• WORK TO COMPLETE
(1) According to the article on product recall insurance, what must happen for Product Liability insurance to be triggered?
(2) Pick up the article on product recall insurance after its last sentence and carry it forward.

• TEXT SEGMENT

The Courier & Advertiser (Fife Edition)
Wrong insurance will cost companies more than peanuts
INSURANCE AND RISK MANAGEMENT: Product protection
The level of safety and quality of a company's product is a shop window
A recent newspaper article reported that a supermarket recalled packets of peanuts - because they did not say they contained nuts on the label.
The level of safety and quality of a company’s products is a shop window into their brand. Therefore, any kind of design fault, internal manufacturing error, malicious tampering, or similar, will have a significant effect on their reputation and ability to win customers.
Product recall insurance provides support in this regard, through protecting a company’s balance sheet, revenue and contracts. It is becoming more and more important, particularly in the food and drink industry, as a result of new laws, higher safety standards, increasing regulation, more complex supply chains, heightened consumer awareness and instant communication.
It should be emphasised that Product Liability insurance is not a direct substitute for Product Recall insurance, as Product Liability insurance is only triggered if a product enters the supply chain and causes physical damage or bodily injury.
Arguably the bigger opportunities and exposure may exist with product liability and general liability cover for commercial organisations, where more extensive cover may be necessary in the future. Product liability exposure should be carefully managed with regards to food safety.
With both Product Liability and Product Recall, insurers should be aware of the level of risk and the capital implications. There is a certain amount of overlap between Product Liability and Product Recall as the following example shows.
In 2009 the US Food and Drug Administration issued a recall of products distributed from Peanut Corporation of America (PCA)’s Plainview, Texas facility because of suspected salmonella contamination posing a significant threat to food safety.

• INFORMATION PROVIDED

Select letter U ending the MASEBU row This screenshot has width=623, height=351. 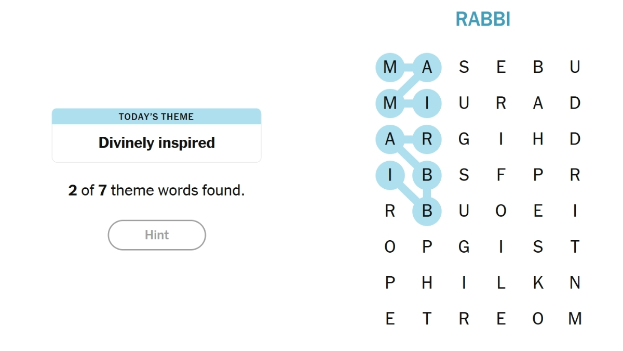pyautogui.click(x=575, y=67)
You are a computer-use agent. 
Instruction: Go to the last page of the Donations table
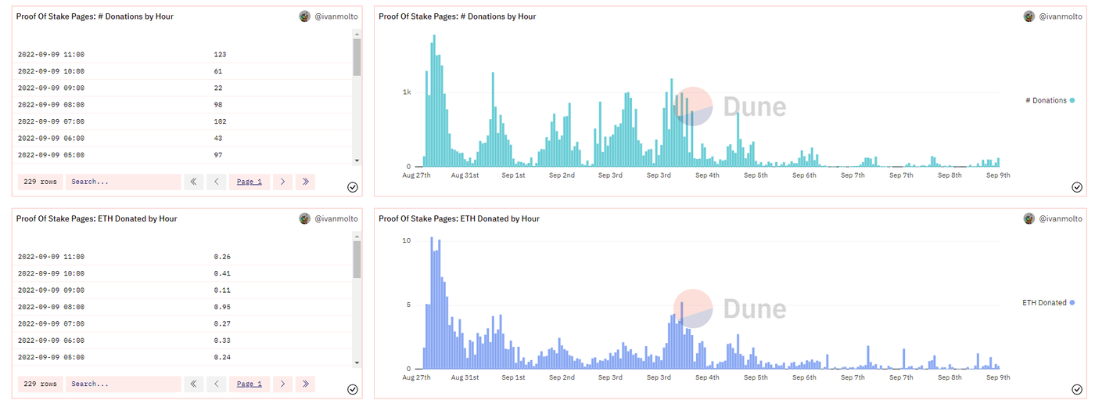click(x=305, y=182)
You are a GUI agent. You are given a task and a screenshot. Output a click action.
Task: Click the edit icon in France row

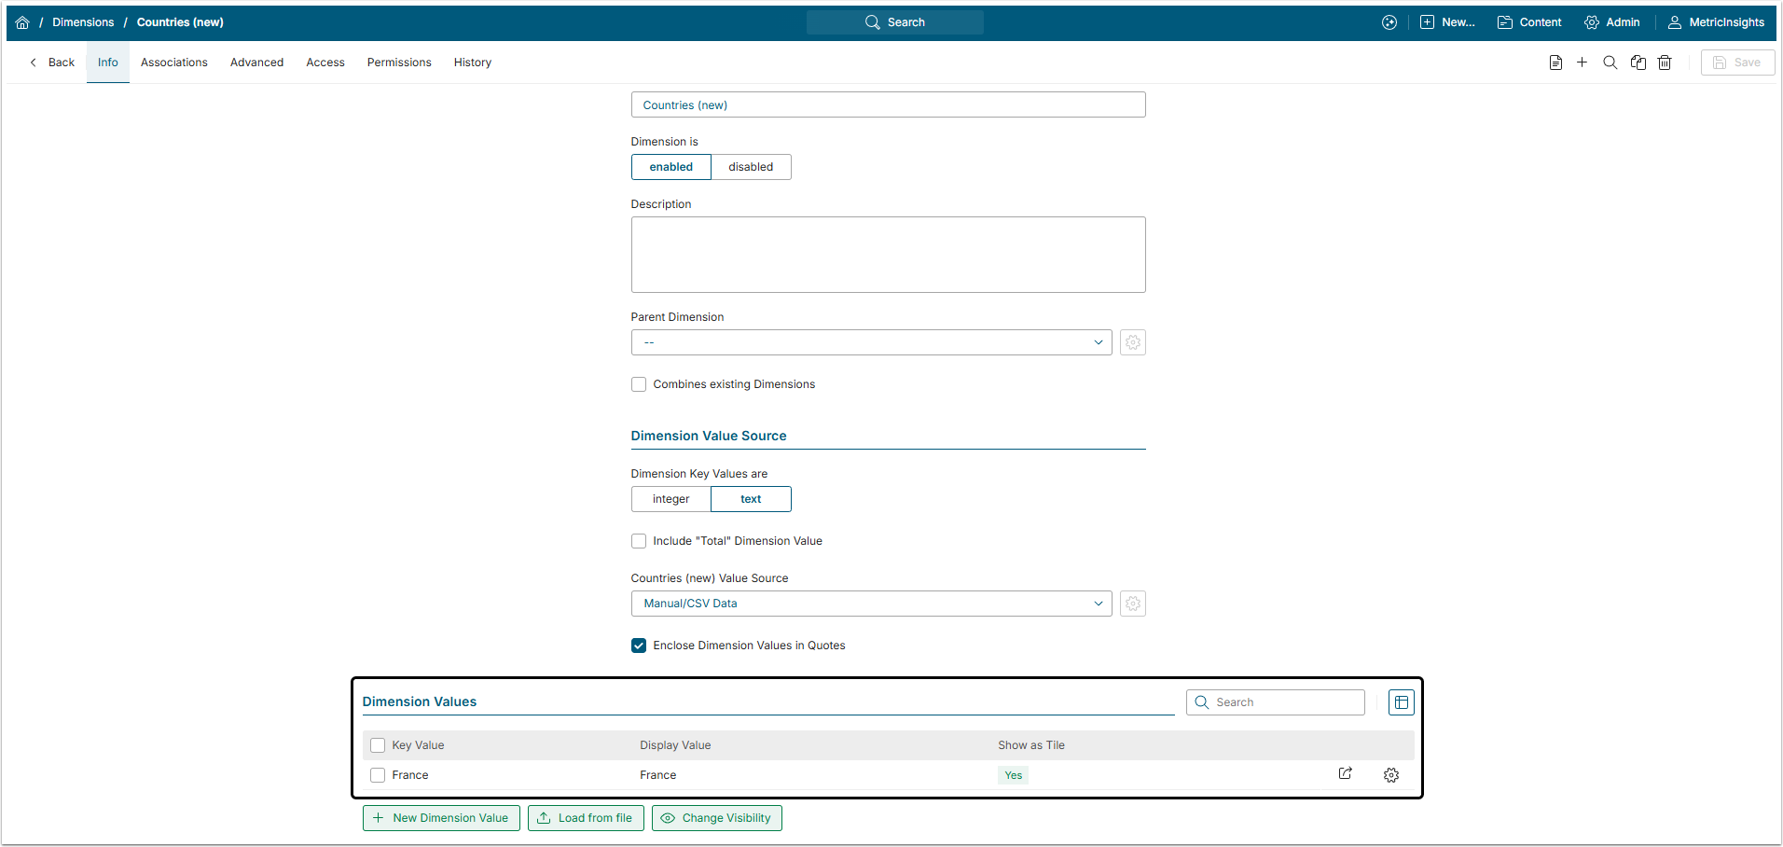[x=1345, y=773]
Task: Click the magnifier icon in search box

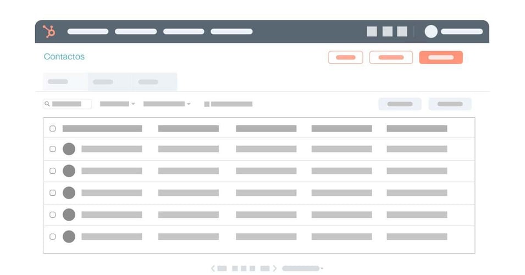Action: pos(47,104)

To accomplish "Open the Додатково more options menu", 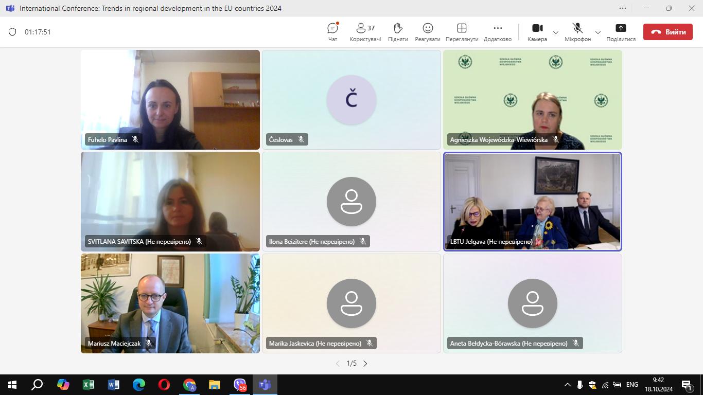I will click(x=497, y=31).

• YOUR RESPONSES
(1) A product must enter the supply chain and cause physical damage or bodily injury.

(2)
In total almost 4,000 products made with peanut butter and peanut paste produced by the PCA were recalled from just fewer than 400 companies.
The contamination resulted in over 700 confirmed infections and at least nine deaths and civil lawsuits were filed across the country. PCA filed for bankruptcy and their CEO was obliged to appear before Congress under Congressional subpoena. The peanut industry suffered losses of $1bn, sales fell 25%, and companies refocused on their reputations for safety in order to distance themselves from negative press.
This case shows how food safety issues can have significant financial and reputational impacts on businesses.
The Peanut Corporation of America case is one of the reasons for closer regulatory scrutiny and highlights the catastrophic effects of a product recall – in this case, one where liability claims also featured.
Product recall and liability claims are not only risks for the businesses accused and responsible, but also those across the supply chain and industry. It is reported in 2010, less than 10% of food manufacturers had product recall insurance, with the majority relying on traditional product liability cover.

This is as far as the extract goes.